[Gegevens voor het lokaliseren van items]
################

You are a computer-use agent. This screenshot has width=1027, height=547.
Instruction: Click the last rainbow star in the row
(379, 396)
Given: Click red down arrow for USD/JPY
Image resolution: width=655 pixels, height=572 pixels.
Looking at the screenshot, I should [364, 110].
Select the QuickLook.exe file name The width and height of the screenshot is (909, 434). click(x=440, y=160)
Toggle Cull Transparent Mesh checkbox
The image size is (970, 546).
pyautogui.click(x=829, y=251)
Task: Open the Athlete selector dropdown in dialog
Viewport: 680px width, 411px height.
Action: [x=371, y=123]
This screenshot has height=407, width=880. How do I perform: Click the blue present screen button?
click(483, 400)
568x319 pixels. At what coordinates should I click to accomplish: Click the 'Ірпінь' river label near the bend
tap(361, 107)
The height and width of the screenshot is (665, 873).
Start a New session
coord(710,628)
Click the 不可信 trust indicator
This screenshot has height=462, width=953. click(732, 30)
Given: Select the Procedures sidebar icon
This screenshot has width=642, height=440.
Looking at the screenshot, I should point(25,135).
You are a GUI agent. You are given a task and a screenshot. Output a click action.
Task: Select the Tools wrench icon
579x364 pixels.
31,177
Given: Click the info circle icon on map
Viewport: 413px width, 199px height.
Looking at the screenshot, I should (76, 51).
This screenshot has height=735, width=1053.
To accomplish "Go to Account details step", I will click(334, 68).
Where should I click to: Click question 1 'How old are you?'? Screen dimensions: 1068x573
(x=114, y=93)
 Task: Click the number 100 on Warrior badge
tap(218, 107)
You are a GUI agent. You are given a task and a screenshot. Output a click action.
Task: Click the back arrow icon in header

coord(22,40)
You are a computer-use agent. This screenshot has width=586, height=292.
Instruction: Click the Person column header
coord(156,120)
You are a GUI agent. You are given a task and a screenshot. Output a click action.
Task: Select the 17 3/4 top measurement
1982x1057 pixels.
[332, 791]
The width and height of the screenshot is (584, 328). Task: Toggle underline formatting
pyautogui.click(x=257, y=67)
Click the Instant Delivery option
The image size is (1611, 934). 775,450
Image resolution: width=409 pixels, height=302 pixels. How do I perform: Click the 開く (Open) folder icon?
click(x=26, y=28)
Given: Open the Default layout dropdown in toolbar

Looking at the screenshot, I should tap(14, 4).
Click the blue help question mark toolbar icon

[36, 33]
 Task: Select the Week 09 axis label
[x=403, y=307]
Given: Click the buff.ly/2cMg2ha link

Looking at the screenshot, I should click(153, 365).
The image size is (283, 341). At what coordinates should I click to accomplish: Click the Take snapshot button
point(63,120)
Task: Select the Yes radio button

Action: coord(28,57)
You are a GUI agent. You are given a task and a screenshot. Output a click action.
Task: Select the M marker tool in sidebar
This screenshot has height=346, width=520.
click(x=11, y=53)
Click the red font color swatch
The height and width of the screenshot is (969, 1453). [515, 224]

################

Citeer ongewijzigd de regels uit de lijst, beginnend bij de regel met "Given: Select the Procedures sidebar icon" en eindigend bij de regel met "pyautogui.click(x=257, y=67)", beide inbegrepen.

Given: Select the Procedures sidebar icon
This screenshot has width=642, height=440.
Looking at the screenshot, I should point(25,135).
You are a GUI agent. You are given a task and a screenshot. Output a click action.
Task: Select the Tools wrench icon
579x364 pixels.
31,177
Given: Click the info circle icon on map
Viewport: 413px width, 199px height.
Looking at the screenshot, I should (76, 51).
This screenshot has height=735, width=1053.
To accomplish "Go to Account details step", I will click(334, 68).
Where should I click to: Click question 1 'How old are you?'? Screen dimensions: 1068x573
(x=114, y=93)
 Task: Click the number 100 on Warrior badge
tap(218, 107)
You are a GUI agent. You are given a task and a screenshot. Output a click action.
Task: Click the back arrow icon in header

coord(22,40)
You are a computer-use agent. This screenshot has width=586, height=292.
Instruction: Click the Person column header
coord(156,120)
You are a GUI agent. You are given a task and a screenshot. Output a click action.
Task: Select the 17 3/4 top measurement
1982x1057 pixels.
[332, 791]
The width and height of the screenshot is (584, 328). Task: Toggle underline formatting
pyautogui.click(x=257, y=67)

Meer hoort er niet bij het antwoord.